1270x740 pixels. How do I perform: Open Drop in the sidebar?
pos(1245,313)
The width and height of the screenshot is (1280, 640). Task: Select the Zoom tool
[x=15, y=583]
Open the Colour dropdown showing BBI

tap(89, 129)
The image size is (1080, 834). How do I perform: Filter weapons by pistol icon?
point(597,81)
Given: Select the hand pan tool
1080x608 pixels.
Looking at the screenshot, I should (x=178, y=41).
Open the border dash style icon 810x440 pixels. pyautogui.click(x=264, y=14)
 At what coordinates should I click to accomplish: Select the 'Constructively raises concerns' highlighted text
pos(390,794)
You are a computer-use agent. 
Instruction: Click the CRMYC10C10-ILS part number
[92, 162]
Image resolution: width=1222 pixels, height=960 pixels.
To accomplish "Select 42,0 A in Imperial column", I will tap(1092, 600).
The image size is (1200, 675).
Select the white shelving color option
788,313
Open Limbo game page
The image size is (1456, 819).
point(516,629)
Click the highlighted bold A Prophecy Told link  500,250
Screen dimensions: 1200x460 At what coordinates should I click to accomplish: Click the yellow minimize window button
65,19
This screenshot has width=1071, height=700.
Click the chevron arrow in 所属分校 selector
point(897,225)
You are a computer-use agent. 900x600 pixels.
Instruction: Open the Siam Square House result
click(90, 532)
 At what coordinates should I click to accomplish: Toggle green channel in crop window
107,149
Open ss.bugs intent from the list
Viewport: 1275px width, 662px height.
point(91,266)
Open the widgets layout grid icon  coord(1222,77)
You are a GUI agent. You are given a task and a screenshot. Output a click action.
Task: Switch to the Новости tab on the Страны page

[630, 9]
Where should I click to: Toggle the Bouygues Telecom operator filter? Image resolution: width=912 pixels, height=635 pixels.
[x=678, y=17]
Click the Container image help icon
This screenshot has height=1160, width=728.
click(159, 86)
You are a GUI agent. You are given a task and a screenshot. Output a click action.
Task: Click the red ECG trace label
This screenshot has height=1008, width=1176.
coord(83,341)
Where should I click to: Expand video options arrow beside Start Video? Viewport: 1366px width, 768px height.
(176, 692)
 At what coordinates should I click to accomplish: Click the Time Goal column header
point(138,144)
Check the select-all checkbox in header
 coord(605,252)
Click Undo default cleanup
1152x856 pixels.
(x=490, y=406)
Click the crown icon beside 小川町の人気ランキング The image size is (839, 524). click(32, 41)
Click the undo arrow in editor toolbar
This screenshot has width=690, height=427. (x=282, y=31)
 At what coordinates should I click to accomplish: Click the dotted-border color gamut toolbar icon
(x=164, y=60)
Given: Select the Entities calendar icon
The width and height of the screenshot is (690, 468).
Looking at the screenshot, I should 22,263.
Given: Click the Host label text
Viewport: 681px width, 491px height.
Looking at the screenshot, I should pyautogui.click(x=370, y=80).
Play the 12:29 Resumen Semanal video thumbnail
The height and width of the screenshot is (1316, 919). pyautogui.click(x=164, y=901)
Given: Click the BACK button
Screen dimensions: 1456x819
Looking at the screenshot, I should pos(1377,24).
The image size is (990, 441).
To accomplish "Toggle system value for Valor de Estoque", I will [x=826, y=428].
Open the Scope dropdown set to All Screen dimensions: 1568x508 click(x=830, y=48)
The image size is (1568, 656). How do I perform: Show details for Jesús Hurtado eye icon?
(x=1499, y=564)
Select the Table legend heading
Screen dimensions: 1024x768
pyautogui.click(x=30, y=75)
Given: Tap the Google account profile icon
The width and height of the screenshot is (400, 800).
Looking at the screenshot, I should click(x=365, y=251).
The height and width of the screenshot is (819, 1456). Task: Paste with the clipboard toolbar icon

────────

(ACTIVITY) In the listing, find every line with the word "agent" and return it.

(TASK SOLUTION)
You are a computer-use agent. 
You are a computer-use agent. 900x600 pixels.
You are a GUI agent. You are given a task and a screenshot. Output a click action.
You are a GUI agent. You are given a task and a screenshot. Output a click action.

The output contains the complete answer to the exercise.